Ray Bradbury’s book Zen in the Art of Writing is a series of essays written between 1961 and 1982 chronicling his thoughts on different aspects of writing. All of the books in this blog series thus far have been one cohesive story, making this book unique as a group of connected essays. If I were to choose one theme from this book it would be that of zest and gusto. Bradbury discusses a number of things a writer should (probably) be, but the one that he gives the most emphasis to is that of excitement and passion. If you’re not passionate, then what’s the point? Whatever you write will lack life and be flat and boring.
Bradbury had a turning point in his life when he was nine years old. He loved the Buck Rogers comics, but his friends told him they were stupid so he tore them up. After that, he realized that he still really liked them, and in the end, it didn’t matter what his friends said. He loved them, and that was what mattered.
To be a writer, you must write with zest about things you’re passionate about, whether it be something you love, something you hate, or something you’re terrified of. There must be a drive behind whatever you do. In this gusto, you’ll find the truth, and you’ll find your own voice. In summing up his own book he says, “If anything is taught here, it is simply the charting of the life of someone who started out to somewhere and went.”
His chapters have unique names, phrases like, “Run Fast, Stand Still, or, The Thing at the Top of the Stairs, or, New Ghosts from Old Minds.” This chapter explains how he often begins a story. He writes lists of nouns that come to mind, nouns that are somehow important or at least lodged in his mind. He then picks a noun, starts writing, and waits to see if a character says, “That’s me.” He writes, “And the stories begin to burst, to explode from those memories, hidden in the nouns, lost in the lists.”
His next chapter is titled, “How to Keep and Feed a Muse.” The first piece of advice is to read poetry every day, and the next piece of advice is to read anything and everything, whether it be “trash or treasure” because you can always learn something. He says, “…you should always be hungry,” for reading, for writing, for experiences.
If I were to pull a second theme from this book it would be the unconscious mind as a sponge. Bradbury talks about the different experiences he had in life and the different places he lived. While he was in the middle of them, he never thought he would write about them, and didn’t pay very much attention, but later, these experiences, the places he lived and the people he met, started surfacing in his writing. Often our lives are soaked up by the unconscious and turned over for years in our minds before they filter out into our stories. He writes, “We are cups, constantly and quietly being filled. The trick is, knowing how to tip ourselves over and let the beautiful stuff out.”

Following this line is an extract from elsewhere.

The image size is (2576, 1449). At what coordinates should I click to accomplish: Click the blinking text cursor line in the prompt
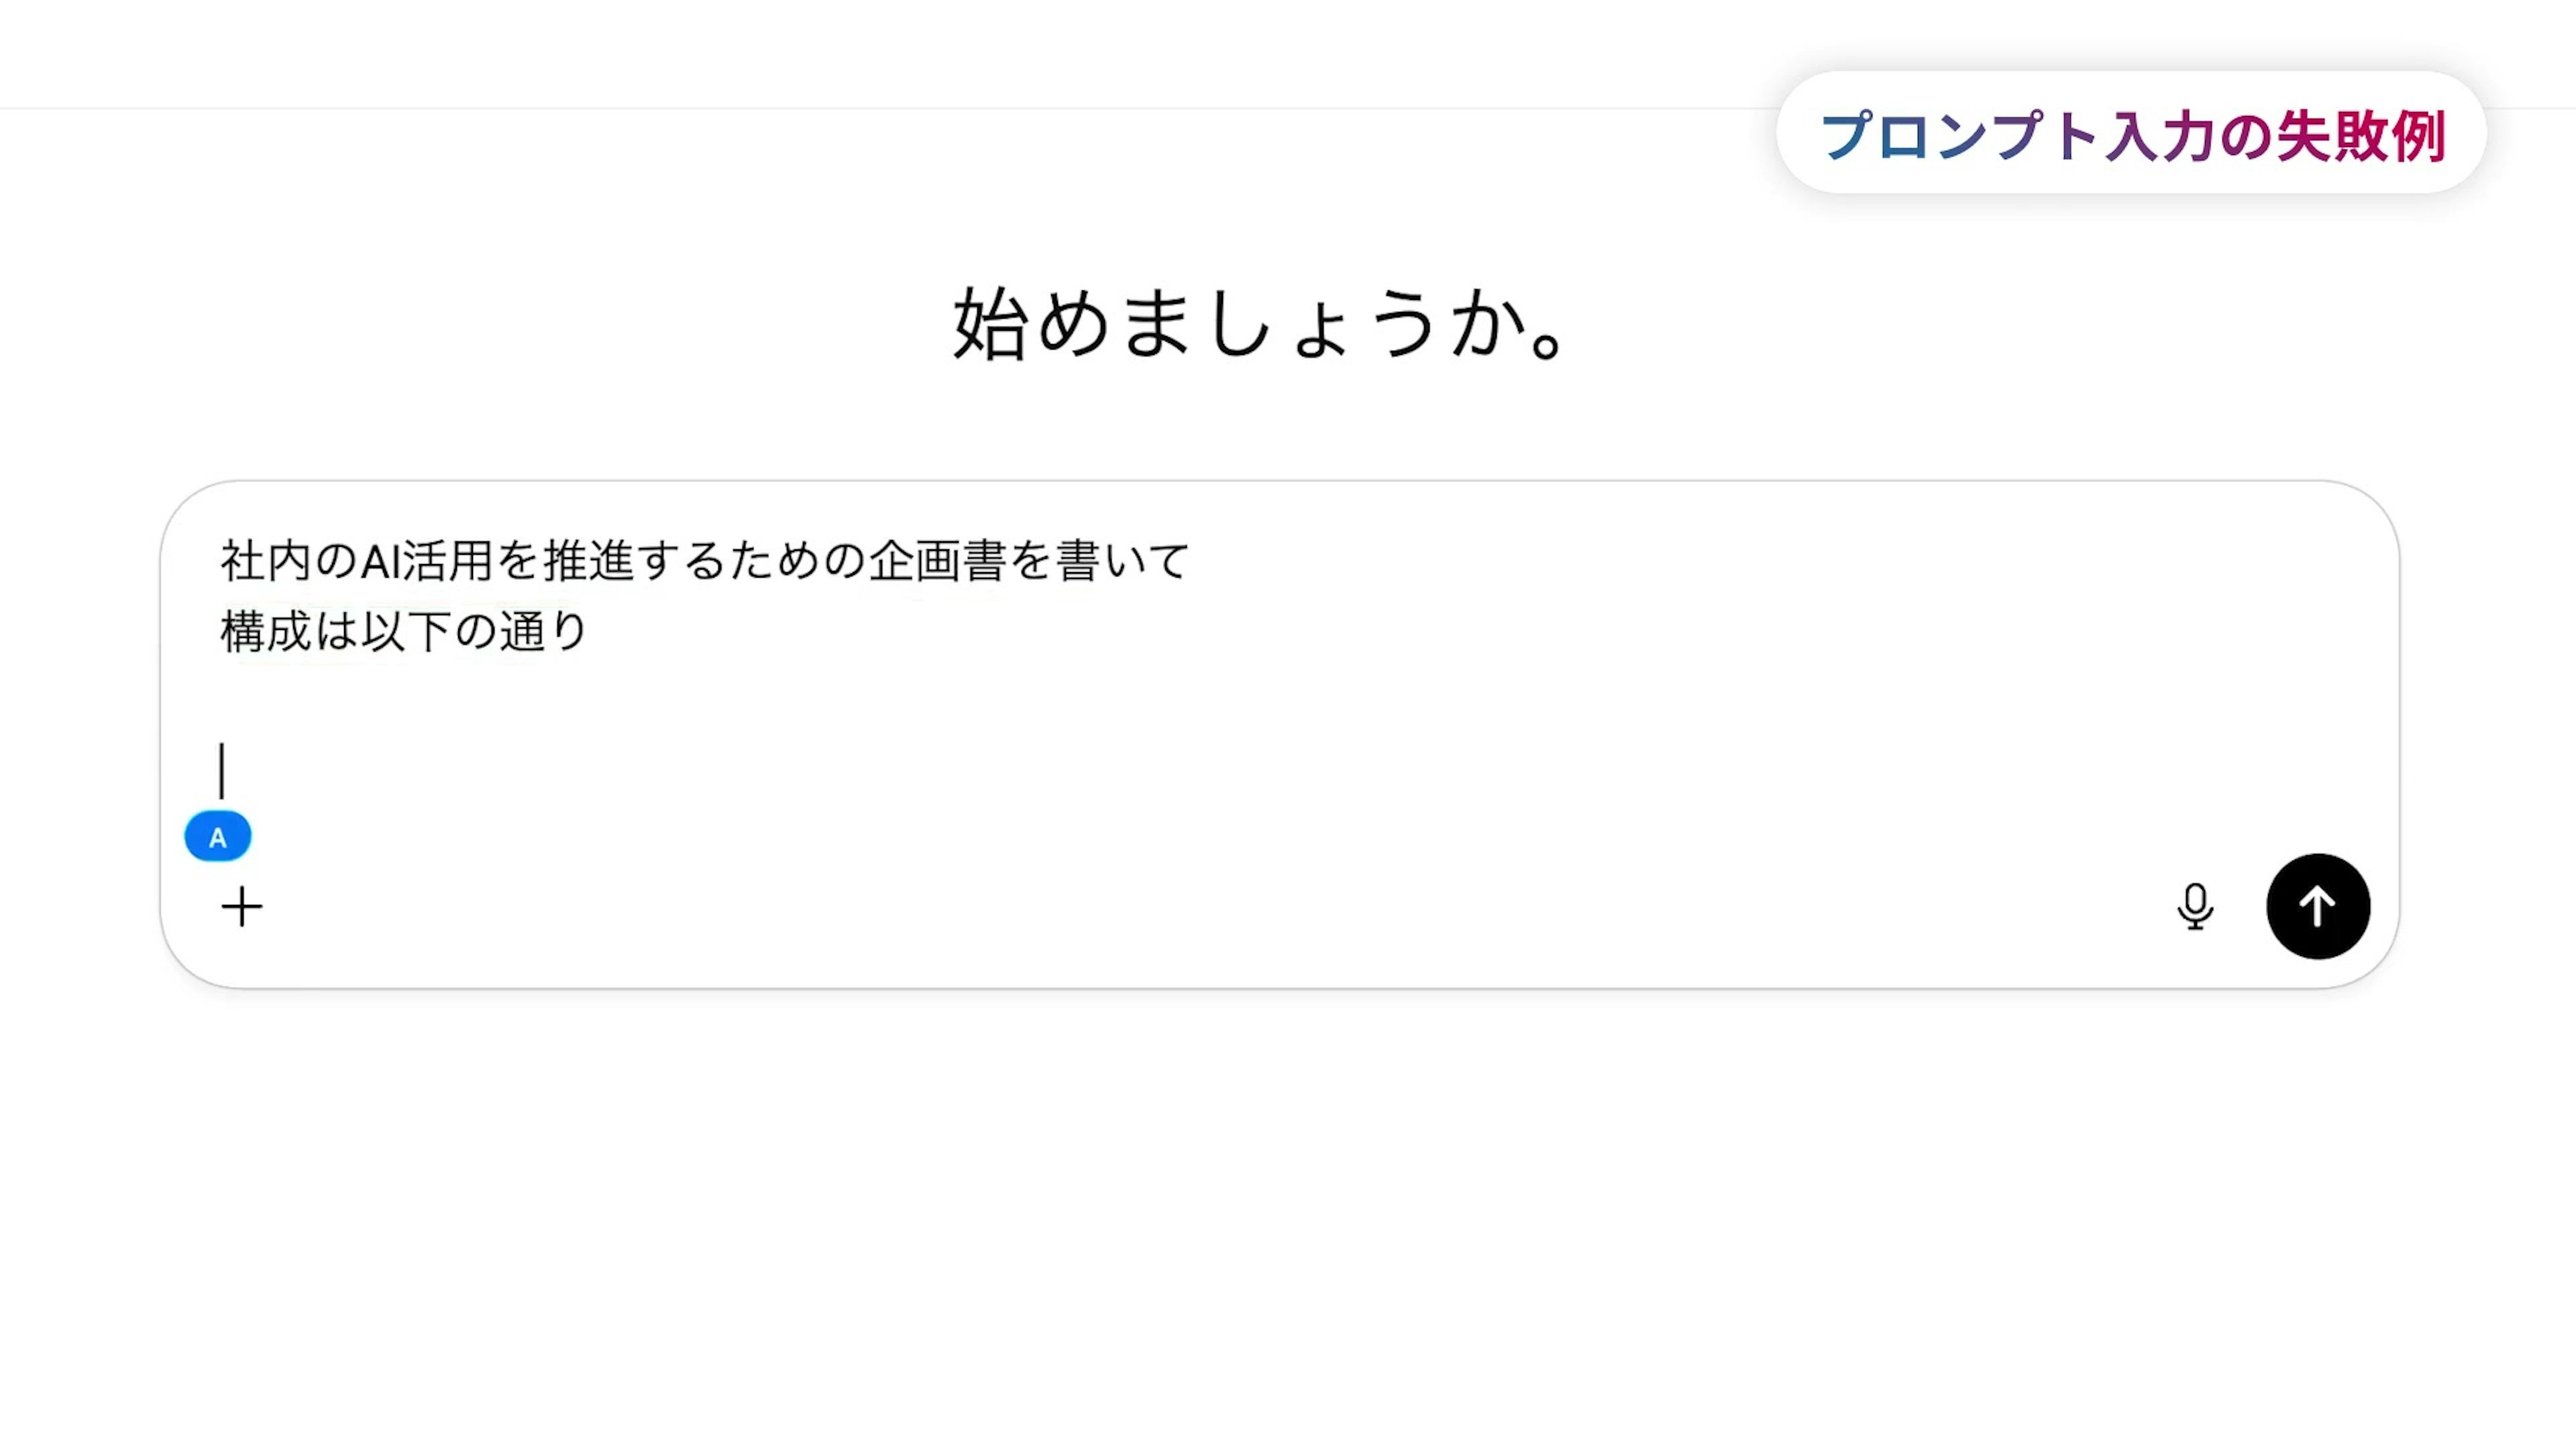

In my favorite chapter titled, “Drunk, and In Charge of a Bicycle” he writes, “Drunk with life, that is, not knowing where off to next. But you’re on your way before dawn. And the trip? Exactly one half terror, exactly one half exhilaration.”
Rating: 4 stars
The style is obviously very different from other books of a similar vein, but he threads it with a sense of humor about writing, life, and himself. I enjoyed this book and would certainly recommend it.